情報科学科出身の大学院生(高雄研究室)が国際科学論文コンテストで入賞しました
















情報科学科出身の大学院生・中島元さん(現・工学研究科電気電子工学専攻修士課程2年生・高雄研究室所属)が執筆した英語原著論文が、CIE(国際照明委員会)ロシア支部が主催する国際科学論文コンテスト「Young Lighting Scientists」で第3位に入賞しました。この論文コンテストは、35歳以下の若手照明技術者・研究者・学生の研究力向上のため、彼らが執筆した科学論文を10名以上の世界各国のシニアな研究者が査読を行い、上位3名を入賞者として表彰するものです。エントリーした若手技術者・学生には、それぞれ全査読者から教育的かつ建設的なコメントがフィードバックされ、自らの研究力の向上が期待されます。

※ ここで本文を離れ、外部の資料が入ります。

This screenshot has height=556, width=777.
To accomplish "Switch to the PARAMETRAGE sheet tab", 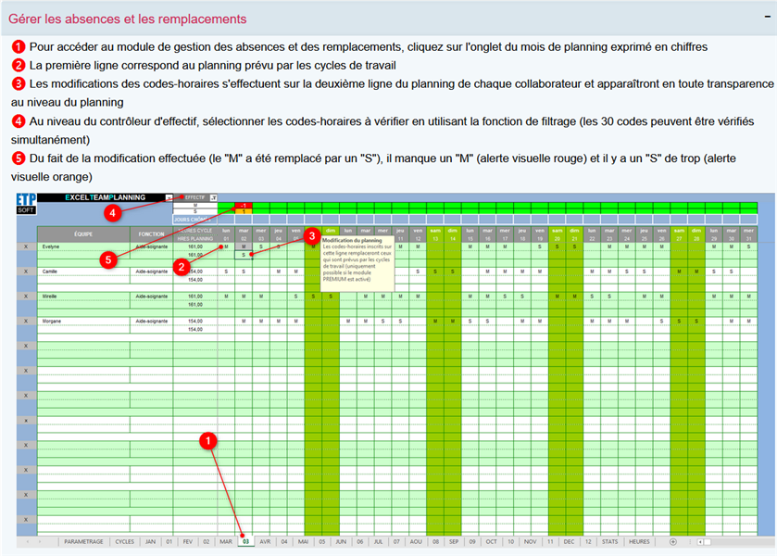I will click(83, 541).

中島さんの論文のタイトルは「Temporal summation effects of middle-wavelength light on the light response of intrinsically photosensitive retinal ganglion cells in

humans」です。健康な照明環境を実現するために、内因性光感受性網膜神経節細胞の光反応特性を明らかにすべく世界中で研究がおこなわれています。中島さんは巧妙な実験手続きを考案し、時間反応特性には他の網膜の細胞に比べて非線形な加算特性があることを発見しました。この結果は、健康な照明環境を実現するのに必要な基準作りの一助となることが期待されます。なお、この論文は査読結果に基づいた若干の修正ののち、照明工学に関する国際学術誌「Light & Engineering」に掲載される予定です。さらに、2026年10月30日にモスクワで行われる受賞記念式典において、ビデオによる受賞記念講演を行うことも決まっています。

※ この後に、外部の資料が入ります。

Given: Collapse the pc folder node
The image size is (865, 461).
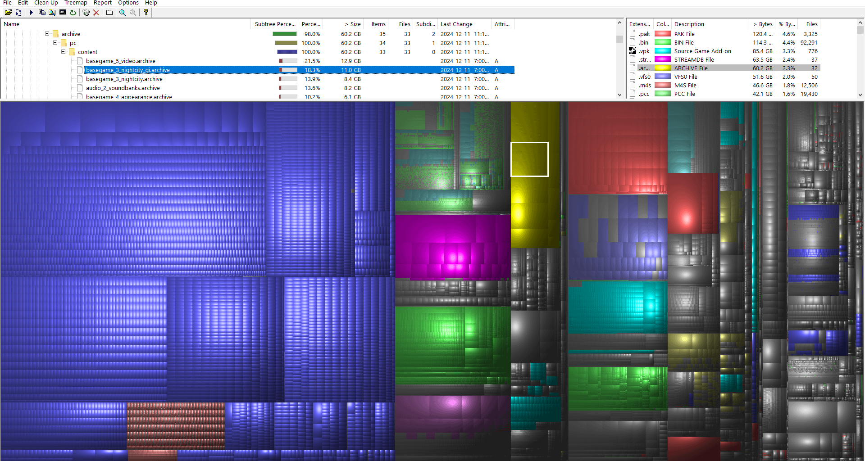Looking at the screenshot, I should point(55,43).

この受賞に中島さんは、「昨年に引き続き2度目のチャレンジで入賞できたことは大きな喜びです。私は来年から大手IT企業にシステムエンジニアとして就職することが決まっており、照明工学に関する研究・開発には直接携わることがなくなります。しかし、高雄研究室で学び、仲間たちと研究し、さらにコンテストで入賞できた経験は私の人生の大きな宝となります」と語っています。

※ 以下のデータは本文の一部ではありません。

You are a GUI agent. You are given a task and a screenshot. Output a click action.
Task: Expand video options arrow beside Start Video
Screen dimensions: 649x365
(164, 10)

また、共著者として研究に関わった修士課程1年生の宮澤慎之介さんは、「中島さんとともに成し遂げた研究が世界的に評価されたことは、私にとっても大きな喜びです。来年は私も入賞を目指してコンテストにエントリーしたいと思います」とのことです。研究を指導し、ラストオーサーとして名前を連ねた高雄元晴教授からは、「私の研究室から4度目のチャレンジで初めての入賞です。日本の大学としても初めての受賞という快挙です。研究室ではコンテストで入賞するという目標の下、学生たちがまとまり、日々の研究から蓄積してきたノウハウを学生たち自らが研究室の財産としてまとめ、後輩たちに引き継いでいっています。さらに英文論文の執筆ノウハウも先輩から後輩へと引き継がれ、最近では私が大きく修正しなくても、相当良いものが学生自身で書けるようになっています。学生たちは大きな目標を目の前にすると、仲間たちを巻き込みながら自分たちで大きく成長できることを、このコンテストを通して毎年実感しています。今後もさらに上位での入賞を研究室として目指していきたいと思います」という言葉が寄せられました。